Bonito, Heitor. A morte dele me fez lembrar da ideia que ele tanto repisou, a de que o objetivo não é a felicidade mas estar intensamente vivo. É tão perfeita para os tempos que vivemos que vi replicada das mais diferentes formas, em várias homenagens. Pelo jeito ele estava à altura desde muito.
É isso, Inês. A ‘vida interessante’ que ele perseguiu, e construiu, bem serve como referência, ainda mais nesses tempos nebulosos que atravessamos.

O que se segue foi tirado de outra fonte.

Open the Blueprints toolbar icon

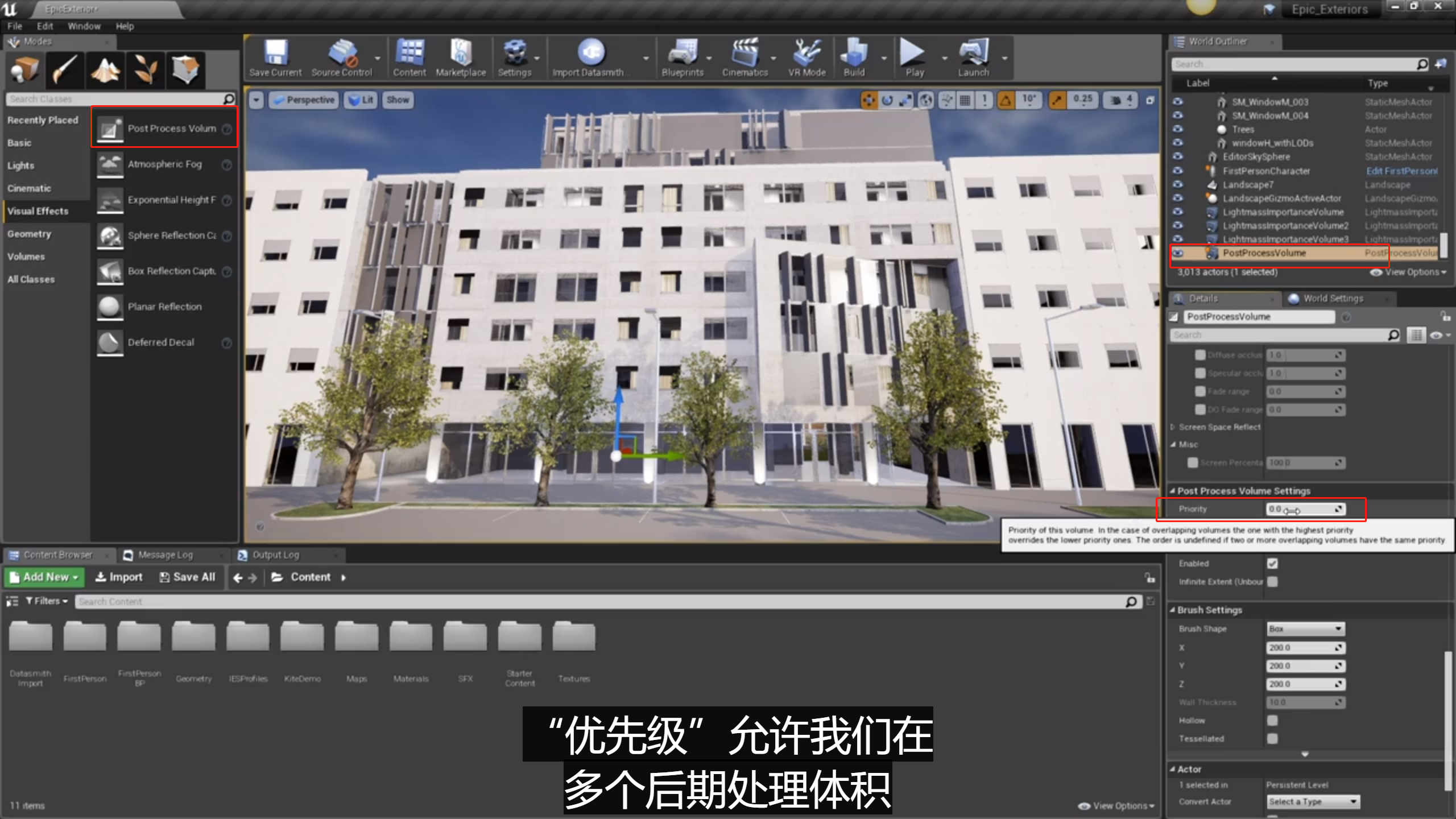[x=682, y=57]
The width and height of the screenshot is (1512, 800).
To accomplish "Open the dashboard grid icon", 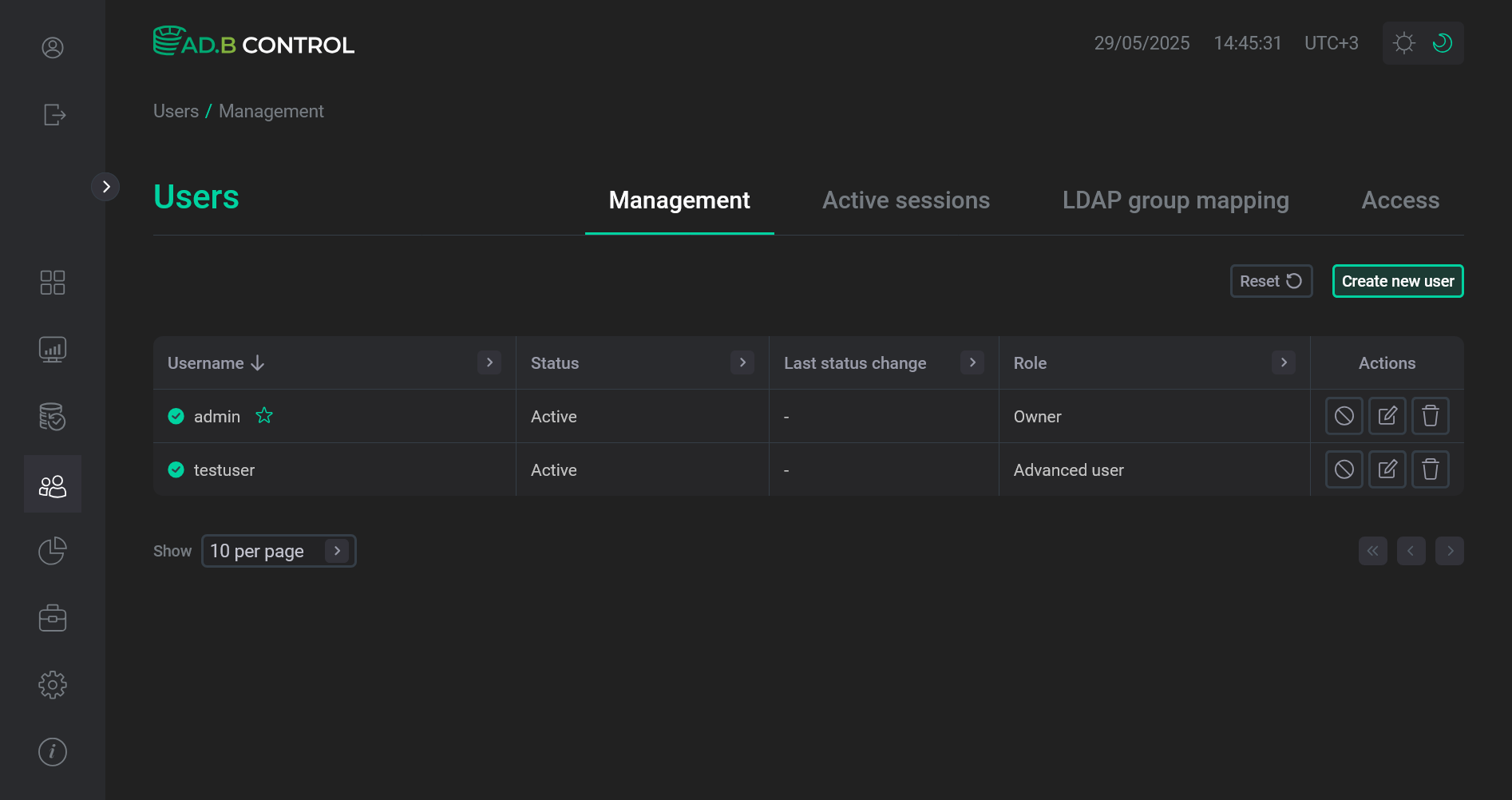I will pyautogui.click(x=52, y=282).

Bonito, Heitor. A morte dele me fez lembrar da ideia que ele tanto repisou, a de que o objetivo não é a felicidade mas estar intensamente vivo. Tão perfeita para os tempos que vivemos que vi replicada das mais diferentes formas em várias homenagens. Pelo jeito, ele esteve à altura desde muito.
Heitor, além da homenagem tão cheia de afetos e memórias (e talvez por isso mesmo!), vc me fez lembrar da reação de meu pai ao conhecer meu primeiro namorado. Gostoso quando as leituras abrem portas e janelas dentro da gente, né? Beijo
As leituras, assim como as próprias pessoas, bem se prestam exatamente a isso que vc diz: abrir portas e janelas dentro da gente. Obrigado por sua bela reação, Flávia!
Belo texto, em que sua escrita mostra, marca e mantém a presença de Contardo Calligaris entre nós.
É incrível como a morte, com sua face de luz, nos faz rememorar momentos interessantes e importantes.
Relembrei do quanto aprendi com as falas de Calligaris, com seus textos e com as indicações de leituras quando participei de um grupo de estudos dirigido por ele. Preciosidades que ficam.
Obrigado pela sua contribuição, Regina! A morte é das maiores pedagogas que conheço. E nos faz valorizar ainda mais as preciosidades que ‘vidas interessantes’, como a de Calligaris, entornam pelo caminho ao usufruto dos demais.